Nach 257,7 Kilometern durch die «Hölle des Nordens» erreicht Silvan Dillier (31) die Ziellinie im Vélodrome. Er ist von oben bis unten mit Schlamm bedeckt, müde und abgekämpft. Und was macht er nach der Rad-Tortur Paris-Roubaix als erstes? Nein, er fällt nicht zu Boden. Er will auch nichts trinken oder essen. «Ich liess ein Foto von mir machen», sagt er lachend. «So ein Moment muss man doch festhalten. Vielleicht erlebe ich ihn nie wieder.»
Worauf der Aargauer anspielt, ist klar: Seit 19 Jahren gab es kein Paris-Roubaix mehr, dass bei solch garstigen Verhältnissen durchgeführt wurde. «Ich wollte das Rennen unbedingt beenden, obwohl ich keine Chance mehr hatte.

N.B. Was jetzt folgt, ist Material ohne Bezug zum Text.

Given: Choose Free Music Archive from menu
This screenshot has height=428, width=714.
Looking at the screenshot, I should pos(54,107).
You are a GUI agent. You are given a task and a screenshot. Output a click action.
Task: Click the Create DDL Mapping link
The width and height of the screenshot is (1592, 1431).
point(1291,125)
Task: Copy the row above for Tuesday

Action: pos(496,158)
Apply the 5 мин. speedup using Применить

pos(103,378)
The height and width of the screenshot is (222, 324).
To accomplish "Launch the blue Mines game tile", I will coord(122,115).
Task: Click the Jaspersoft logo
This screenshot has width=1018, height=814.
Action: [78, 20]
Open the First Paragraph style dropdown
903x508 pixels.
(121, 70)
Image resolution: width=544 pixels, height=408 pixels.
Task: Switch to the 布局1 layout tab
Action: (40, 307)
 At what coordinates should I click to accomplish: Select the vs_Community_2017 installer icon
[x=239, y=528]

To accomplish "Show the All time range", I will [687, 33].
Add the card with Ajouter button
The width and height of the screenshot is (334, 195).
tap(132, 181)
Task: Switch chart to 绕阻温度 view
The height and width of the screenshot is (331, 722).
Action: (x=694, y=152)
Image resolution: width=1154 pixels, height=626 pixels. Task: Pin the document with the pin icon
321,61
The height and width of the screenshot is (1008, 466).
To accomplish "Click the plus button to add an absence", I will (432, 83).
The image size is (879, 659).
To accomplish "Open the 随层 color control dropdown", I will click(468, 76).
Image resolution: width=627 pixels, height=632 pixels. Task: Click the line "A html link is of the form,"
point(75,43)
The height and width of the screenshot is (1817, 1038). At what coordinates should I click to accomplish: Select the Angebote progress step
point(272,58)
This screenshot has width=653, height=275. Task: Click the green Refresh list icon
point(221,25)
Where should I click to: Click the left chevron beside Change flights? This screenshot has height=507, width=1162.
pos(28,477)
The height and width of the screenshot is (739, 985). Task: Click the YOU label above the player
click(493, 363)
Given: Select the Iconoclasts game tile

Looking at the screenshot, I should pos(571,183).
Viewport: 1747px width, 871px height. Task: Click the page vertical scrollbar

Das ist wichtig, denn man lernt nie aus. Solche Bedingungen kann man im Training nicht simulieren. Und wer weiss, vielleicht ist es ja schon im nächsten Jahr ähnlich – dann profitiere ich von meinen Erfahrungen.»
«Es war der Horror»
Dillier wird letztlich 49. mit 12:24 Minuten Rückstand. Satte 79 Fahrer klassieren sich nicht – viele stürzen mehrmals, verletzen sich, geben auf. «Ich kam gut durch. Nur im Wald von Arenberg brach mein Sattel», erzählt der Aargauer – als wäre dies eine Kleinigkeit.
Aber eben: Er schafft es, nie zu stürzen. «Bei der Besichtigung waren die Pavé-Abschnitte trocken und sauber. Als wir uns dann im Rennen der ersten Passage näherten, sah ich Angst in den Augen vieler Fahrer. Es war der Horror, Schlamm überall. Wir fuhren wie auf Eis und ich habe in den sechs Stunden viel Dreck gegessen.»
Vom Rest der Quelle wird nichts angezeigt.